The Metropolitan Black Police Association’s decision followed the acquittal on all charges of Superintendent Ali Dizaei, 40, once tipped to be the first ethnic minority chief constable. Mr Dizaei was the subject of a four-year investigation by the Met into allegations that he endangered national security, abused drugs and used prostitutes. All proved baseless.
The MBPA chairman, Chief Inspector Leroy Logan, said his members will boycott the force’s drive to recruit more Asian and black officers until an inquiry establishes who was to blame.
Mr Dizaei’s supporters accused Scotland Yard of a racist witch-hunt after Mr Dizaei, a vocal critic of the force, was cleared of corruption following a multimillion-pound investigation involving phone intercepts and surveillance.
In April he was cleared of charges alleging that he had abused his office and perverted the course of justice.
The other day he walked free after the prosecution decided to offer no evidence three weeks before a trial over allegations of fiddling his expenses.
The CPS had ignored claims that it had no evidence and decided to try him for falsely claiming pounds sterling 846 in motoring expenses.
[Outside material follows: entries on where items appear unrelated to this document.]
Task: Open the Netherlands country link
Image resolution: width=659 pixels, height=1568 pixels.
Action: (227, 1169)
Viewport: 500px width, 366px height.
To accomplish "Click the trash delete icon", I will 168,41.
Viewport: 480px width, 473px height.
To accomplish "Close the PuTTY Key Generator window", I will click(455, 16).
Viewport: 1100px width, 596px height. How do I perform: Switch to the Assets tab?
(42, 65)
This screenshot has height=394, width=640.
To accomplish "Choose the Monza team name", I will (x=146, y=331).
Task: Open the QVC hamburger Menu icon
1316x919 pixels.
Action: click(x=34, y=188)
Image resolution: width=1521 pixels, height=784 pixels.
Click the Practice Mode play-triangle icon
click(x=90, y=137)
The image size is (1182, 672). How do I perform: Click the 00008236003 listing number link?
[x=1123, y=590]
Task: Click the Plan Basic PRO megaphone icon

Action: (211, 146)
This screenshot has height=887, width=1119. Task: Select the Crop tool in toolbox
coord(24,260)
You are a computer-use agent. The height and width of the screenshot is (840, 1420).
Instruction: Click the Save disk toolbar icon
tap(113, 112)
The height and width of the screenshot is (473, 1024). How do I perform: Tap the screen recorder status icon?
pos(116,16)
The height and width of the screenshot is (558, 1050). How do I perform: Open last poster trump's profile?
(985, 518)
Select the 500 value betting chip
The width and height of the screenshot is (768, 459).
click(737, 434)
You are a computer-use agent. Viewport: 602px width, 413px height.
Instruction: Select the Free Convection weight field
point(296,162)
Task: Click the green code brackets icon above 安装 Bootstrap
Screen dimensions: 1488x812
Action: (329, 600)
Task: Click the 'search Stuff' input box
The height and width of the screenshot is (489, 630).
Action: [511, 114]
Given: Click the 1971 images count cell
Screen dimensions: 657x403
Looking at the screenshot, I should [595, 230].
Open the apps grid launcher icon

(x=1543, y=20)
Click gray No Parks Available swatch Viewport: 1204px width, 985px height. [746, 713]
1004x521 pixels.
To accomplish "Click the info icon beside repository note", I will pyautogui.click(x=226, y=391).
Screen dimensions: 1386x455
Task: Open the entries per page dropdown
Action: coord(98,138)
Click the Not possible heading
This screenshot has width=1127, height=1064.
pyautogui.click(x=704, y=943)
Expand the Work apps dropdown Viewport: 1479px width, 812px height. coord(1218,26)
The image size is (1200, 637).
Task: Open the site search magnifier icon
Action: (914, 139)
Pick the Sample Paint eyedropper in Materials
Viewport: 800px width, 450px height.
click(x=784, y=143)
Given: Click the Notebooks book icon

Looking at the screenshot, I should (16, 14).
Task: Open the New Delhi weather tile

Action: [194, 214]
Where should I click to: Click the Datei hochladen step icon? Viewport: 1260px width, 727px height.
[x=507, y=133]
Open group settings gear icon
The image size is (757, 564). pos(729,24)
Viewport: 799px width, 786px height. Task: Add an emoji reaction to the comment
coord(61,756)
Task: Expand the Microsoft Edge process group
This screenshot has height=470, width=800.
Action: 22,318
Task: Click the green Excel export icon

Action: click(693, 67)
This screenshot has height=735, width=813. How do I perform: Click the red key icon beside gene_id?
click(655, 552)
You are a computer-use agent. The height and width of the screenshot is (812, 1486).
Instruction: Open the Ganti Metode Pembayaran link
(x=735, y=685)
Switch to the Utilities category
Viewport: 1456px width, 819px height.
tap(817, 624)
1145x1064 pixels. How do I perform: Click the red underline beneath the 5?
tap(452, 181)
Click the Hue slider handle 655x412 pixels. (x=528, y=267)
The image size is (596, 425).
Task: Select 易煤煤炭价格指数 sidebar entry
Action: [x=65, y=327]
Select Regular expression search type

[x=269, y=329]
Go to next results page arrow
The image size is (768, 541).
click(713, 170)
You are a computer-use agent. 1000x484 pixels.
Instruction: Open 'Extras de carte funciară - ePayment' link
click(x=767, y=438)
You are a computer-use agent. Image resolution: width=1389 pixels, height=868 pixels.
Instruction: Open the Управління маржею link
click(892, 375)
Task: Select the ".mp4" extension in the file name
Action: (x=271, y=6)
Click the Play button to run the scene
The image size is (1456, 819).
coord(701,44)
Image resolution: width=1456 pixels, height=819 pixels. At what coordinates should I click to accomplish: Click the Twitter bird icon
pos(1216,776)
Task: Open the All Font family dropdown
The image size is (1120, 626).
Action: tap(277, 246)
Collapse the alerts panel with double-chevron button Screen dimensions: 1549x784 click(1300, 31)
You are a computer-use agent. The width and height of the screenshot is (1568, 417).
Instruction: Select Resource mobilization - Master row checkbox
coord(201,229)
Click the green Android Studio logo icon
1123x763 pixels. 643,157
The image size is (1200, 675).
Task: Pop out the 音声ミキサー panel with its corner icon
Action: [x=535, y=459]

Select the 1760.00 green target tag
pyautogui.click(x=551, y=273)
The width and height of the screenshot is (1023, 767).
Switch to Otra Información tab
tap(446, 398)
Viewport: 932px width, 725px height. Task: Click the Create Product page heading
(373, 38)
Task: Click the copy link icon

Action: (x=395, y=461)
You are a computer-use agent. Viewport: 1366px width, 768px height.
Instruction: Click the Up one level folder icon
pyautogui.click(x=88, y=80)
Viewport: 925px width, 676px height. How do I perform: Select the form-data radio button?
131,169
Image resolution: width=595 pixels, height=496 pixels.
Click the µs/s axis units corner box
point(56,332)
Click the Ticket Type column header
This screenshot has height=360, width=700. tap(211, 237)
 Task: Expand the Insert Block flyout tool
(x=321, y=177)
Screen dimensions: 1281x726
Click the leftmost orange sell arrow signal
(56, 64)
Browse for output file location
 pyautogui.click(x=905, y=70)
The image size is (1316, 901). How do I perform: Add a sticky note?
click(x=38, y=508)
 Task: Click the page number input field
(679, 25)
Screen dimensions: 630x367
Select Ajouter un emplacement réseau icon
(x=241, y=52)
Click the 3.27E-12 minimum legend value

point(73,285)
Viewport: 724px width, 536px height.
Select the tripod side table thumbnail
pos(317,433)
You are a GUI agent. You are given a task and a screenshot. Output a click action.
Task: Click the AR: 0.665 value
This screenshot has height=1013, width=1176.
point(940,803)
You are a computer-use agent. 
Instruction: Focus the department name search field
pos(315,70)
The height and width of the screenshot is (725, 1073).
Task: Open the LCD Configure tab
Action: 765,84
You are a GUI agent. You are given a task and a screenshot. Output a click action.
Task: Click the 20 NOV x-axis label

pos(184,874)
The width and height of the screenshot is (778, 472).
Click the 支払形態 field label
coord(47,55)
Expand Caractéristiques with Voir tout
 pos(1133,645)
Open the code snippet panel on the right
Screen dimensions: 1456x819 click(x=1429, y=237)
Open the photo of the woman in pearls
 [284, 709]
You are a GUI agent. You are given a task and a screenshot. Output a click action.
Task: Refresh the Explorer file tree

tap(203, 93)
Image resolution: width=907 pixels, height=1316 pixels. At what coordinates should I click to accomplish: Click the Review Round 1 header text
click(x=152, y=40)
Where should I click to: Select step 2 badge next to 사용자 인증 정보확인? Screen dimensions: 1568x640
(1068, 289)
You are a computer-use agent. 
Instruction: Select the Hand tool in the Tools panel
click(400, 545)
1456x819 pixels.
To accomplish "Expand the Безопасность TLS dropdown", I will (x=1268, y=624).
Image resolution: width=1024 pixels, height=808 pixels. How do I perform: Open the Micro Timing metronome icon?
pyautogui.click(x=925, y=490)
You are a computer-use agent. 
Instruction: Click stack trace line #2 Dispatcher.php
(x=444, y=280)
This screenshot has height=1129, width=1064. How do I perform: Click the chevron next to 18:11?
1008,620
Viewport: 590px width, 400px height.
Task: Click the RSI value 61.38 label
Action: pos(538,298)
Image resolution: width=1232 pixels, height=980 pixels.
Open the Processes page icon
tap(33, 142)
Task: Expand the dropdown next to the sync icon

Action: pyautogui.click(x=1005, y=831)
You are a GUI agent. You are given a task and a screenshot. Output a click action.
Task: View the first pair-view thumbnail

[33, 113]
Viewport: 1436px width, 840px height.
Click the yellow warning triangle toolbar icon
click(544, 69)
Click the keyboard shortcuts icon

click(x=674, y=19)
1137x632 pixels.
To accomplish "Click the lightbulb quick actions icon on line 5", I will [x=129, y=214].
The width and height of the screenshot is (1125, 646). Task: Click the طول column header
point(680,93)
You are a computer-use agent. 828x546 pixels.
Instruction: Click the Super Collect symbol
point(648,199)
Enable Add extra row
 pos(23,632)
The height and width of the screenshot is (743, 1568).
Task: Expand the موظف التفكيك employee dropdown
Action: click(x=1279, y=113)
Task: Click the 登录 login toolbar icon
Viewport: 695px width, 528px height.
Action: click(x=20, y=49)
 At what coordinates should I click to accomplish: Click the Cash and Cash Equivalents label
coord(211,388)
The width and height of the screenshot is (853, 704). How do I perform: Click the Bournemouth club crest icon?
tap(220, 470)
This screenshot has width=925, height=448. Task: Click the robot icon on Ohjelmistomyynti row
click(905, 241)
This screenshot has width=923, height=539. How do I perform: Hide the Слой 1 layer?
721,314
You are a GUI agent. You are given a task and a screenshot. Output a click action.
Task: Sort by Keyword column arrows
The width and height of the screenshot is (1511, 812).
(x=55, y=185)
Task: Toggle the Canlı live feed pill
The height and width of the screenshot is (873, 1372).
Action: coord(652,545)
That decision to press ahead cost an estimated pounds sterling 500,000; previous court and investigation costs had totalled up to pounds sterling seven million.
The crown said that it was dropping the charges because there was so little chance of a guilty verdict.
“This is the saddest day for the Met post-Macpherson,” said Mr Logan. “At this time black and Asian people shouldn’t join the Met. We’re fed up with a load of platitudes and spin from the commissioner downwards.”
The 1999 Macpherson report into the bungled Stephen Lawrence murder investigation branded the Met as institutionally racist.
Reforms after Macpherson meant the Met had to boost the number of ethnic minority officers to 25 per cent of its total by 2009. The figure is currently 5.7 per cent.
The decision by Asian and black officers to boycott the Met’s recruitment drive also challenges the government, which sees the programme as a key reform to stamp out racism within the ranks.
Mr Dizaei, suspended since January 2001, still faces disciplinary charges, including an allegation that he accepted money for giving advice.
He called for them to be dropped and told the Guardian: “I want to wear my uniform and walk back to Scotland Yard as soon as possible. I’m not going to take the money, shake hands and go. I love the police service.”
Mr Dizaei is suing the force for racial discrimination at an employment tribunal and says some in the force tried to destroy his life and career.
A leading Met source said the pain for the force could drag on for years. “We will go to discipline, find him guilty, an employment tribunal will turn it over, that will take two and a half years, and this will ratchet the bill up to pounds sterling 2m or 3m because he would have been a chief constable.”
Anti-corruption officers hunted Mr Dizaei over two continents, even enlisting the FBI, Canadian police and the security services. Conservative MP Peter Bottomley called on the Commons home affairs select committee to investigate.—Dawn/The Guardian News Service.